▸ **INSTRUCTION**
Copy out every one of the rows below, word for word.
>> begin
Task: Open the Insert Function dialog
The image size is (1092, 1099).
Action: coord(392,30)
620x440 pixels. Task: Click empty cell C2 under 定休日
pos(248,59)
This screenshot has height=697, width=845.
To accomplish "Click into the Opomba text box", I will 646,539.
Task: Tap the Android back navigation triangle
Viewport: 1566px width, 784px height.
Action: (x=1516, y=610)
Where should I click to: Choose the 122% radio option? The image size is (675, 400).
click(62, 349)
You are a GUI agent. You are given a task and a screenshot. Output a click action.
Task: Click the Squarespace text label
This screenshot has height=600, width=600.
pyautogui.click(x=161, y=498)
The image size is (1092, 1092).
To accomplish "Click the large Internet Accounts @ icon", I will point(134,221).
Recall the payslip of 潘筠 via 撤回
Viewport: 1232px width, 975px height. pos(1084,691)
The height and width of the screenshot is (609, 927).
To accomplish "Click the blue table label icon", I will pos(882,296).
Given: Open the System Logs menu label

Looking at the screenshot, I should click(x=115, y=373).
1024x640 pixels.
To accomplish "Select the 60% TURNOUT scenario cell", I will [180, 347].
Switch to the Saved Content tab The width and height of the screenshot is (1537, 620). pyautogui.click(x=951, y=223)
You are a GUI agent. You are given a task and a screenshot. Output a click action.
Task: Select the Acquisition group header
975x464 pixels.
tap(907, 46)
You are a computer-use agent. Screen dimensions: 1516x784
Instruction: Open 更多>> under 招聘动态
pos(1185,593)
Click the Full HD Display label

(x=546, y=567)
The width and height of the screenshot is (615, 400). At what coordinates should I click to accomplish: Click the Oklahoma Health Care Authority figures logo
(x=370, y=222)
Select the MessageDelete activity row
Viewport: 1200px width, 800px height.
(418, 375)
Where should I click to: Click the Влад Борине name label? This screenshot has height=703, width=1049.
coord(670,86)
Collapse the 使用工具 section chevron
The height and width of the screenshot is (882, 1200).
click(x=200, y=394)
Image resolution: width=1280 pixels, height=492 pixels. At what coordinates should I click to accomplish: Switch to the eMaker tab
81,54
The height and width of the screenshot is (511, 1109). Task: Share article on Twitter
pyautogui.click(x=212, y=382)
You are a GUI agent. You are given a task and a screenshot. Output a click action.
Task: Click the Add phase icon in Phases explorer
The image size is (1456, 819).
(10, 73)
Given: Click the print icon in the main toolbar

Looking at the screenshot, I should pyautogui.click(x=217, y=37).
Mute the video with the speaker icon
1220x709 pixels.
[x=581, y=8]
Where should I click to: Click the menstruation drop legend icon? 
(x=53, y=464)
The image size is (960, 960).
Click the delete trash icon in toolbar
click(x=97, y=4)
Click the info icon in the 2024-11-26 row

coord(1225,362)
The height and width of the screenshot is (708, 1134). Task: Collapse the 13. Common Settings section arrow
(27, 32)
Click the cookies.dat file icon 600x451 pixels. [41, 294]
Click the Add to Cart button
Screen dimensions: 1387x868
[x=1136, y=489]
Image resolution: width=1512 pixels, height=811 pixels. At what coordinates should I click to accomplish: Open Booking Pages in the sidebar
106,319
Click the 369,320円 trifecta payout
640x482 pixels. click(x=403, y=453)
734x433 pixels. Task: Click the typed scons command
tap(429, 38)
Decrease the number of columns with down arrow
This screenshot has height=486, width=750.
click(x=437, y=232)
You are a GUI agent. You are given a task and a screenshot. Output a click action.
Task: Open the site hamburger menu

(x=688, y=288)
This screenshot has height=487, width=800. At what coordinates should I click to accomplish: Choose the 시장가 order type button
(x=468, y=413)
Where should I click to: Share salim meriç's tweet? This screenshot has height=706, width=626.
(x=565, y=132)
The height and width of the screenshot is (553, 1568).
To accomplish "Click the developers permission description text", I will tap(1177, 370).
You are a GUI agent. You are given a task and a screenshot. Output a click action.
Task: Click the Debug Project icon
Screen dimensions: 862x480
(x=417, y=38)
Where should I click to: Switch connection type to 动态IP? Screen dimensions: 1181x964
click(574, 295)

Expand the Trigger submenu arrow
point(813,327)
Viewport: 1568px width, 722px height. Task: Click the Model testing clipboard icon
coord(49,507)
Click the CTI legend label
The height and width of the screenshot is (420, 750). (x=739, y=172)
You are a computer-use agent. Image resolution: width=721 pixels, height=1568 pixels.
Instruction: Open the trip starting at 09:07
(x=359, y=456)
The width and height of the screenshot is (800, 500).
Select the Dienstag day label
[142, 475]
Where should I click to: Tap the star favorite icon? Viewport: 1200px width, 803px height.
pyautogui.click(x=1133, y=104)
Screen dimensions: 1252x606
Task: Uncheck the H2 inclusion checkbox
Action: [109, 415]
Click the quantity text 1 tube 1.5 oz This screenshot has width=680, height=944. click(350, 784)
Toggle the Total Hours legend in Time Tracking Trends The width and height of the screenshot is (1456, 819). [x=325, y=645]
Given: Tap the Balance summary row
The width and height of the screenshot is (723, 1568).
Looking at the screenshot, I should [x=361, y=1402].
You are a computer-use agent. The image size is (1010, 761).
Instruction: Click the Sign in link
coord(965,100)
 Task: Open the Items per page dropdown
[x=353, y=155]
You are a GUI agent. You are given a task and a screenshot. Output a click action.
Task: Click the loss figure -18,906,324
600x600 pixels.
>> end
▸ **RESULT FOR THIS EXERCISE**
Task: Open the Insert Function dialog
The image size is (1092, 1099).
Action: coord(392,30)
620x440 pixels. Task: Click empty cell C2 under 定休日
pos(248,59)
This screenshot has height=697, width=845.
To accomplish "Click into the Opomba text box", I will 646,539.
Task: Tap the Android back navigation triangle
Viewport: 1566px width, 784px height.
Action: (x=1516, y=610)
Where should I click to: Choose the 122% radio option? The image size is (675, 400).
click(62, 349)
You are a GUI agent. You are given a task and a screenshot. Output a click action.
Task: Click the Squarespace text label
This screenshot has height=600, width=600.
pyautogui.click(x=161, y=498)
The image size is (1092, 1092).
To accomplish "Click the large Internet Accounts @ icon", I will point(134,221).
Recall the payslip of 潘筠 via 撤回
Viewport: 1232px width, 975px height. pos(1084,691)
The height and width of the screenshot is (609, 927).
To accomplish "Click the blue table label icon", I will pos(882,296).
Given: Open the System Logs menu label

Looking at the screenshot, I should click(x=115, y=373).
1024x640 pixels.
To accomplish "Select the 60% TURNOUT scenario cell", I will [180, 347].
Switch to the Saved Content tab The width and height of the screenshot is (1537, 620). pyautogui.click(x=951, y=223)
You are a GUI agent. You are given a task and a screenshot. Output a click action.
Task: Select the Acquisition group header
975x464 pixels.
tap(907, 46)
You are a computer-use agent. Screen dimensions: 1516x784
Instruction: Open 更多>> under 招聘动态
pos(1185,593)
Click the Full HD Display label

(x=546, y=567)
The width and height of the screenshot is (615, 400). At what coordinates should I click to accomplish: Click the Oklahoma Health Care Authority figures logo
(x=370, y=222)
Select the MessageDelete activity row
Viewport: 1200px width, 800px height.
(418, 375)
Where should I click to: Click the Влад Борине name label? This screenshot has height=703, width=1049.
coord(670,86)
Collapse the 使用工具 section chevron
The height and width of the screenshot is (882, 1200).
click(x=200, y=394)
Image resolution: width=1280 pixels, height=492 pixels. At what coordinates should I click to accomplish: Switch to the eMaker tab
81,54
The height and width of the screenshot is (511, 1109). Task: Share article on Twitter
pyautogui.click(x=212, y=382)
You are a GUI agent. You are given a task and a screenshot. Output a click action.
Task: Click the Add phase icon in Phases explorer
The image size is (1456, 819).
(10, 73)
Given: Click the print icon in the main toolbar

Looking at the screenshot, I should pyautogui.click(x=217, y=37).
Mute the video with the speaker icon
1220x709 pixels.
[x=581, y=8]
Where should I click to: Click the menstruation drop legend icon? 
(x=53, y=464)
The image size is (960, 960).
Click the delete trash icon in toolbar
click(x=97, y=4)
Click the info icon in the 2024-11-26 row

coord(1225,362)
The height and width of the screenshot is (708, 1134). Task: Collapse the 13. Common Settings section arrow
(27, 32)
Click the cookies.dat file icon 600x451 pixels. [41, 294]
Click the Add to Cart button
Screen dimensions: 1387x868
[x=1136, y=489]
Image resolution: width=1512 pixels, height=811 pixels. At what coordinates should I click to accomplish: Open Booking Pages in the sidebar
106,319
Click the 369,320円 trifecta payout
640x482 pixels. click(x=403, y=453)
734x433 pixels. Task: Click the typed scons command
tap(429, 38)
Decrease the number of columns with down arrow
This screenshot has height=486, width=750.
click(x=437, y=232)
You are a GUI agent. You are given a task and a screenshot. Output a click action.
Task: Open the site hamburger menu

(x=688, y=288)
This screenshot has height=487, width=800. At what coordinates should I click to accomplish: Choose the 시장가 order type button
(x=468, y=413)
Where should I click to: Share salim meriç's tweet? This screenshot has height=706, width=626.
(x=565, y=132)
The height and width of the screenshot is (553, 1568).
To accomplish "Click the developers permission description text", I will tap(1177, 370).
You are a GUI agent. You are given a task and a screenshot. Output a click action.
Task: Click the Debug Project icon
Screen dimensions: 862x480
(x=417, y=38)
Where should I click to: Switch connection type to 动态IP? Screen dimensions: 1181x964
click(574, 295)

Expand the Trigger submenu arrow
point(813,327)
Viewport: 1568px width, 722px height. Task: Click the Model testing clipboard icon
coord(49,507)
Click the CTI legend label
The height and width of the screenshot is (420, 750). (x=739, y=172)
You are a computer-use agent. Image resolution: width=721 pixels, height=1568 pixels.
Instruction: Open the trip starting at 09:07
(x=359, y=456)
The width and height of the screenshot is (800, 500).
Select the Dienstag day label
[142, 475]
Where should I click to: Tap the star favorite icon? Viewport: 1200px width, 803px height.
pyautogui.click(x=1133, y=104)
Screen dimensions: 1252x606
Task: Uncheck the H2 inclusion checkbox
Action: [109, 415]
Click the quantity text 1 tube 1.5 oz This screenshot has width=680, height=944. click(350, 784)
Toggle the Total Hours legend in Time Tracking Trends The width and height of the screenshot is (1456, 819). [x=325, y=645]
Given: Tap the Balance summary row
The width and height of the screenshot is (723, 1568).
Looking at the screenshot, I should [x=361, y=1402].
You are a computer-use agent. The image size is (1010, 761).
Instruction: Click the Sign in link
coord(965,100)
 Task: Open the Items per page dropdown
[x=353, y=155]
You are a GUI agent. You are given a task and a screenshot. Output a click action.
Task: Click the loss figure -18,906,324
600x600 pixels.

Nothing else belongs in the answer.